__Work to be completed__
Restate the data below word for word, omitting pictures.

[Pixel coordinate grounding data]
•••
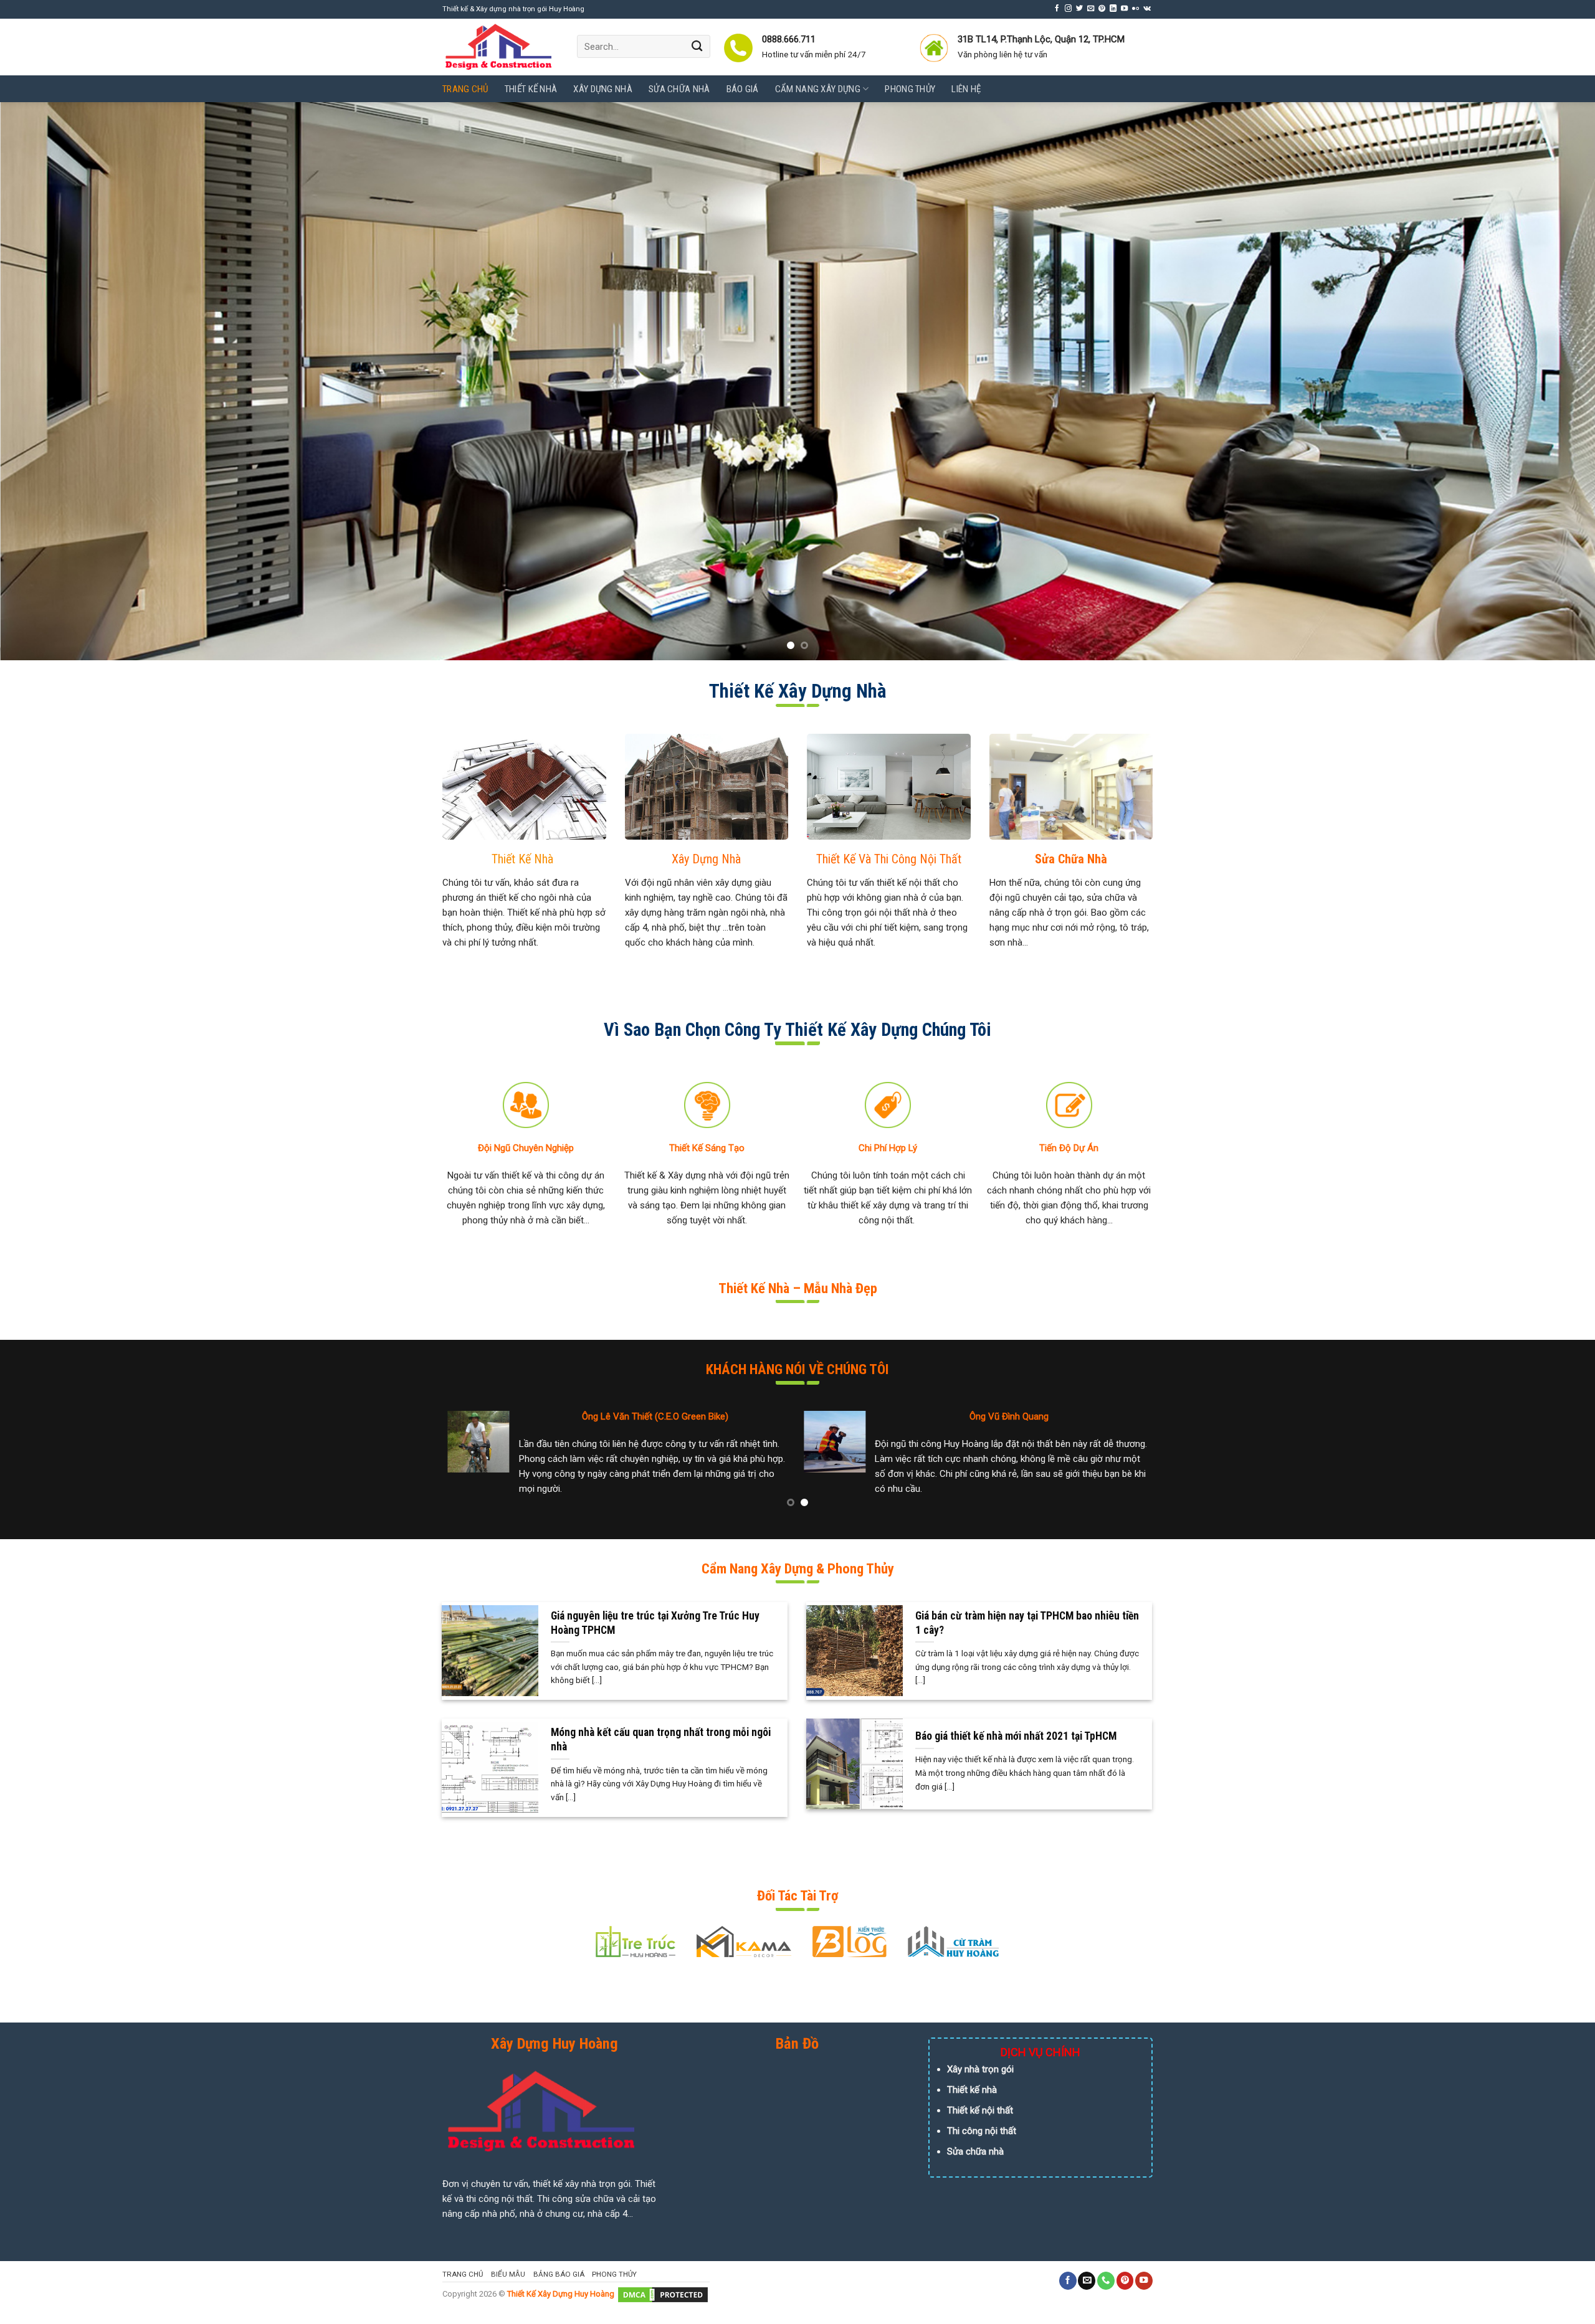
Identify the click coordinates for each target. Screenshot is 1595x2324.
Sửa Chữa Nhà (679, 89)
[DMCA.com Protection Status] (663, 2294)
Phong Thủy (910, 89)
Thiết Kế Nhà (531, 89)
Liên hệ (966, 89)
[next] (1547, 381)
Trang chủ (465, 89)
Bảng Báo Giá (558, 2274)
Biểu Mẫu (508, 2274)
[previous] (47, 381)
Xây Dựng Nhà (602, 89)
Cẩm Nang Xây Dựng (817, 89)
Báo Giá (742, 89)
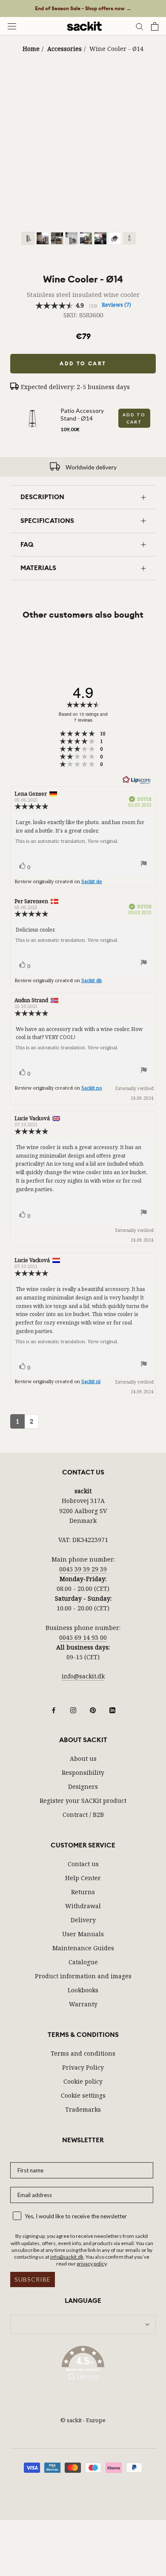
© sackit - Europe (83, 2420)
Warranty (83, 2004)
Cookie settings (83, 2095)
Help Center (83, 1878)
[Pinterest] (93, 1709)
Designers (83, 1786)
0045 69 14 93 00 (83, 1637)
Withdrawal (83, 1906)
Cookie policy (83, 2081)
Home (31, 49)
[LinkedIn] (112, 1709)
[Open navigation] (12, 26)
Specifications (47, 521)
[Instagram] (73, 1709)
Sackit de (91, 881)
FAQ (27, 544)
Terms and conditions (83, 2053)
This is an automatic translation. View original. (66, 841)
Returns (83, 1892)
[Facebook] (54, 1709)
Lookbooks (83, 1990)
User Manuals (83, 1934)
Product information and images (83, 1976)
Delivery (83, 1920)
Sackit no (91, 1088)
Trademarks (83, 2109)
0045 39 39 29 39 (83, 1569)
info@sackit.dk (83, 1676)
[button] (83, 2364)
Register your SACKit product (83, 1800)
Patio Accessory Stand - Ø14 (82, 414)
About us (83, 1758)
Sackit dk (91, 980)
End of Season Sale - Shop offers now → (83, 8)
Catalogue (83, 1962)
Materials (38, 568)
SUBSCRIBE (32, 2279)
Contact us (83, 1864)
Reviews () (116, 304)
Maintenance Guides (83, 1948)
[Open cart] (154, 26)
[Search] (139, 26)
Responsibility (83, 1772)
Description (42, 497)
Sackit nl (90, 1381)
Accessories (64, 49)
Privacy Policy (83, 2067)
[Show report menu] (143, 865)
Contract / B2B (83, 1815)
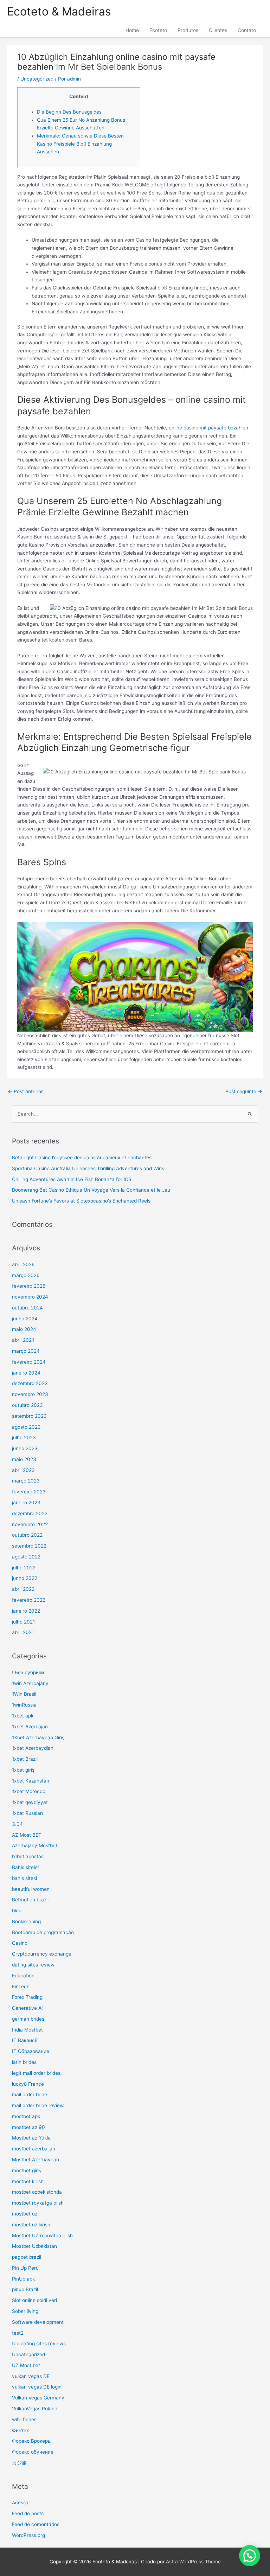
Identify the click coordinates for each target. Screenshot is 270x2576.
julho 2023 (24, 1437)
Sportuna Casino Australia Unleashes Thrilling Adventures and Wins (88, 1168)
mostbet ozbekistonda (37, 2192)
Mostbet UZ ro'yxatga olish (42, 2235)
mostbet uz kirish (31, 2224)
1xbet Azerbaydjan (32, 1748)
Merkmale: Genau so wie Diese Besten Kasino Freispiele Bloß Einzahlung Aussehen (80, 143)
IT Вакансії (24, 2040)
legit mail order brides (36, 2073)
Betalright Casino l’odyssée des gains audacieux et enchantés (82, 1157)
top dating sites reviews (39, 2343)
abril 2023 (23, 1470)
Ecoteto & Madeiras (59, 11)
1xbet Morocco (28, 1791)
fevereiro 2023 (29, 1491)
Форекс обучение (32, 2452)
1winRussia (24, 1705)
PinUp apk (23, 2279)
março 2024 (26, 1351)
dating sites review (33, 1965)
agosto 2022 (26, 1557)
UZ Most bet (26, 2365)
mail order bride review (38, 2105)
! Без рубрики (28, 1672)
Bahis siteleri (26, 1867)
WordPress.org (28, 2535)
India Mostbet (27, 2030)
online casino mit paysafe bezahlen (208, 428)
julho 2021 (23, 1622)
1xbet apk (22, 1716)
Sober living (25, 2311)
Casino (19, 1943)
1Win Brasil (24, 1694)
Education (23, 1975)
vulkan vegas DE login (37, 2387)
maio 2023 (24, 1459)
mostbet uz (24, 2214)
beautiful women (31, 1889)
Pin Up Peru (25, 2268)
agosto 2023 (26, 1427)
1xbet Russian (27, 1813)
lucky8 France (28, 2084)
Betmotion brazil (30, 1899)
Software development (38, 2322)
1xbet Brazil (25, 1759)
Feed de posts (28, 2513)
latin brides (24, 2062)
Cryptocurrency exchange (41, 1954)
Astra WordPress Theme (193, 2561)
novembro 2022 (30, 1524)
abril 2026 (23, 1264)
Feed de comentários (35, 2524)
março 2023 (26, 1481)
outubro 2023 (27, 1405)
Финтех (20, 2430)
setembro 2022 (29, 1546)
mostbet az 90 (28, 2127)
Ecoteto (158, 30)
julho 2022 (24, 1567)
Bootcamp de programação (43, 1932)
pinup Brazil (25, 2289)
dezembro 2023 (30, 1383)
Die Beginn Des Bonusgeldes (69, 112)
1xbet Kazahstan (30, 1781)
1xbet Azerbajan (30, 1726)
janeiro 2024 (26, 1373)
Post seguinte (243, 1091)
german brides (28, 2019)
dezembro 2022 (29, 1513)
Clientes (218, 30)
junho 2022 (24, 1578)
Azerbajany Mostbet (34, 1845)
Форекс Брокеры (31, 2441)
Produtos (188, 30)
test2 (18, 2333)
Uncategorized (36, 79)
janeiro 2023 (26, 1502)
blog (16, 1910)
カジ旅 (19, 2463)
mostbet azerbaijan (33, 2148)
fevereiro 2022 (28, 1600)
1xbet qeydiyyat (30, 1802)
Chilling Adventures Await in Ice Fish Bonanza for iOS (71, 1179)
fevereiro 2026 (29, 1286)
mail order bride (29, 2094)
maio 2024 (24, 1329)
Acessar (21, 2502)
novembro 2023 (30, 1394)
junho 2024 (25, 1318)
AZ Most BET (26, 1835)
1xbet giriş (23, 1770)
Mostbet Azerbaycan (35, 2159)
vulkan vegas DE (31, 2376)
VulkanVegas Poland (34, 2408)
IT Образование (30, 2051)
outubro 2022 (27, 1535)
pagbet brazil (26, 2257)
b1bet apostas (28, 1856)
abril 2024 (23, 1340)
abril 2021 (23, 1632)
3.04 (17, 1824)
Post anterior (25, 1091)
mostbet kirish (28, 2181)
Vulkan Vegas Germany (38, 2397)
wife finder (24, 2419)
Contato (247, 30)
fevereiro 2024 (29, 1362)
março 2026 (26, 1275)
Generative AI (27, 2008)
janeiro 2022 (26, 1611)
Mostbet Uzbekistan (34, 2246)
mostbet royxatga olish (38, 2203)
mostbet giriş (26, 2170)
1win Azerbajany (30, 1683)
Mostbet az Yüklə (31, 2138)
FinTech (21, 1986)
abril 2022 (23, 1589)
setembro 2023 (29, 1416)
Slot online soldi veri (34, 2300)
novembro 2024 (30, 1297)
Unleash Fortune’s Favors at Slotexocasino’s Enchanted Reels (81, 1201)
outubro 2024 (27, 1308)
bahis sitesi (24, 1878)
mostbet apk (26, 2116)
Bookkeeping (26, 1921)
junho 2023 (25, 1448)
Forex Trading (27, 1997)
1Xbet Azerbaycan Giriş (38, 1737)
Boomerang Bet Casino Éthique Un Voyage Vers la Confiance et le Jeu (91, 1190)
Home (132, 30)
•••
__Result of this exercise__
Identify the click coordinates for each target. Screenshot is 1595x2324.
Sửa Chữa Nhà (679, 89)
[DMCA.com Protection Status] (663, 2294)
Phong Thủy (910, 89)
Thiết Kế Nhà (531, 89)
Liên hệ (966, 89)
[next] (1547, 381)
Trang chủ (465, 89)
Bảng Báo Giá (558, 2274)
Biểu Mẫu (508, 2274)
[previous] (47, 381)
Xây Dựng Nhà (602, 89)
Cẩm Nang Xây Dựng (817, 89)
Báo Giá (742, 89)
© sackit - Europe (83, 2420)
Warranty (83, 2004)
Cookie settings (83, 2095)
Help Center (83, 1878)
[Pinterest] (93, 1709)
Designers (83, 1786)
0045 69 14 93 00 (83, 1637)
Withdrawal (83, 1906)
Cookie policy (83, 2081)
Home (31, 49)
[LinkedIn] (112, 1709)
[Open navigation] (12, 26)
Specifications (47, 521)
[Instagram] (73, 1709)
Sackit de (91, 881)
FAQ (27, 544)
Terms and conditions (83, 2053)
This is an automatic translation. View original. (66, 841)
Returns (83, 1892)
[Facebook] (54, 1709)
Lookbooks (83, 1990)
User Manuals (83, 1934)
Product information and images (83, 1976)
Delivery (83, 1920)
Sackit no (91, 1088)
Trademarks (83, 2109)
0045 39 39 29 39 (83, 1569)
info@sackit.dk (83, 1676)
[button] (83, 2364)
Register your SACKit product (83, 1800)
Patio Accessory Stand - Ø14 (82, 414)
About us (83, 1758)
Sackit dk (91, 980)
End of Season Sale - Shop offers now → (83, 8)
Catalogue (83, 1962)
Materials (38, 568)
SUBSCRIBE (32, 2279)
Contact us (83, 1864)
Reviews () (116, 304)
Maintenance Guides (83, 1948)
[Open cart] (154, 26)
[Search] (139, 26)
Responsibility (83, 1772)
Description (42, 497)
Sackit nl (90, 1381)
Accessories (64, 49)
Privacy Policy (83, 2067)
[Show report menu] (143, 865)
Contract / B2B (83, 1815)
Identify the click coordinates for each target. Screenshot is 270x2576.
julho 2023 (24, 1437)
Sportuna Casino Australia Unleashes Thrilling Adventures and Wins (88, 1168)
mostbet ozbekistonda (37, 2192)
Mostbet UZ ro'yxatga olish (42, 2235)
mostbet uz kirish (31, 2224)
1xbet Azerbaydjan (32, 1748)
Merkmale: Genau so wie Diese Besten Kasino Freispiele Bloß Einzahlung Aussehen (80, 143)
IT Вакансії (24, 2040)
legit mail order brides (36, 2073)
Betalright Casino l’odyssée des gains audacieux et enchantés (82, 1157)
top dating sites reviews (39, 2343)
abril 2023 (23, 1470)
Ecoteto & Madeiras (59, 11)
1xbet Morocco (28, 1791)
fevereiro 2023 (29, 1491)
Форекс обучение (32, 2452)
1winRussia (24, 1705)
PinUp apk (23, 2279)
março 2024 (26, 1351)
dating sites review (33, 1965)
agosto 2022 (26, 1557)
UZ Most bet (26, 2365)
mail order bride review (38, 2105)
! Без рубрики (28, 1672)
Bahis siteleri (26, 1867)
WordPress.org (28, 2535)
India Mostbet (27, 2030)
online casino mit paysafe bezahlen (208, 428)
julho 2021 (23, 1622)
1xbet apk (22, 1716)
Sober living (25, 2311)
Casino (19, 1943)
1Win Brasil (24, 1694)
Education (23, 1975)
vulkan vegas DE login (37, 2387)
maio 2023 (24, 1459)
mostbet uz (24, 2214)
beautiful women (31, 1889)
Pin Up Peru (25, 2268)
agosto 2023 (26, 1427)
1xbet Russian (27, 1813)
lucky8 France (28, 2084)
Betmotion brazil (30, 1899)
Software development (38, 2322)
1xbet Brazil (25, 1759)
Feed de posts (28, 2513)
latin brides (24, 2062)
Cryptocurrency exchange (41, 1954)
Astra WordPress Theme (193, 2561)
novembro 2022 (30, 1524)
abril 2026 (23, 1264)
Feed de comentários (35, 2524)
março 2023 (26, 1481)
outubro 2023 (27, 1405)
Финтех (20, 2430)
setembro 2022 (29, 1546)
mostbet az 90 (28, 2127)
Ecoteto (158, 30)
julho 2022 (24, 1567)
Bootcamp de programação (43, 1932)
pinup Brazil (25, 2289)
dezembro 2023 (30, 1383)
Die Beginn Des Bonusgeldes (69, 112)
1xbet Kazahstan (30, 1781)
1xbet Azerbajan (30, 1726)
janeiro 2024 (26, 1373)
Post seguinte (243, 1091)
german brides (28, 2019)
dezembro 2022 (29, 1513)
Clientes (218, 30)
junho 2022 (24, 1578)
Azerbajany Mostbet (34, 1845)
Форекс Брокеры (31, 2441)
Produtos (188, 30)
test2 (18, 2333)
Uncategorized (36, 79)
janeiro 2023 (26, 1502)
blog (16, 1910)
カジ旅 (19, 2463)
mostbet azerbaijan (33, 2148)
fevereiro 2022 (28, 1600)
1xbet qeydiyyat (30, 1802)
Chilling Adventures Await in Ice Fish Bonanza for iOS (71, 1179)
fevereiro 2026 (29, 1286)
mail order bride (29, 2094)
maio 2024 (24, 1329)
Acessar (21, 2502)
novembro 2023 (30, 1394)
junho 2024 (25, 1318)
AZ Most BET (26, 1835)
1xbet giriş (23, 1770)
Mostbet Azerbaycan (35, 2159)
vulkan vegas DE (31, 2376)
VulkanVegas Poland (34, 2408)
IT Образование (30, 2051)
outubro 2022 (27, 1535)
pagbet brazil (26, 2257)
b1bet apostas (28, 1856)
abril 2024 (23, 1340)
abril 2021 (23, 1632)
3.04 (17, 1824)
Post anterior (25, 1091)
mostbet kirish (28, 2181)
Vulkan Vegas Germany (38, 2397)
wife finder (24, 2419)
Contato (247, 30)
fevereiro 2024 (29, 1362)
março 2026 (26, 1275)
Generative AI (27, 2008)
janeiro 2022 (26, 1611)
Mostbet Uzbekistan (34, 2246)
mostbet royxatga olish (38, 2203)
mostbet giriş (26, 2170)
1win Azerbajany (30, 1683)
Mostbet az Yüklə (31, 2138)
FinTech (21, 1986)
abril 2022 (23, 1589)
setembro 2023 (29, 1416)
Slot online soldi veri (34, 2300)
novembro 2024 (30, 1297)
Unleash Fortune’s Favors at Slotexocasino’s Enchanted Reels (81, 1201)
outubro 2024 (27, 1308)
bahis sitesi (24, 1878)
mostbet apk (26, 2116)
Bookkeeping (26, 1921)
junho 2023 (25, 1448)
Forex Trading (27, 1997)
1Xbet Azerbaycan Giriş (38, 1737)
Boomerang Bet Casino Éthique Un Voyage Vers la Confiance et le Jeu (91, 1190)
Home (132, 30)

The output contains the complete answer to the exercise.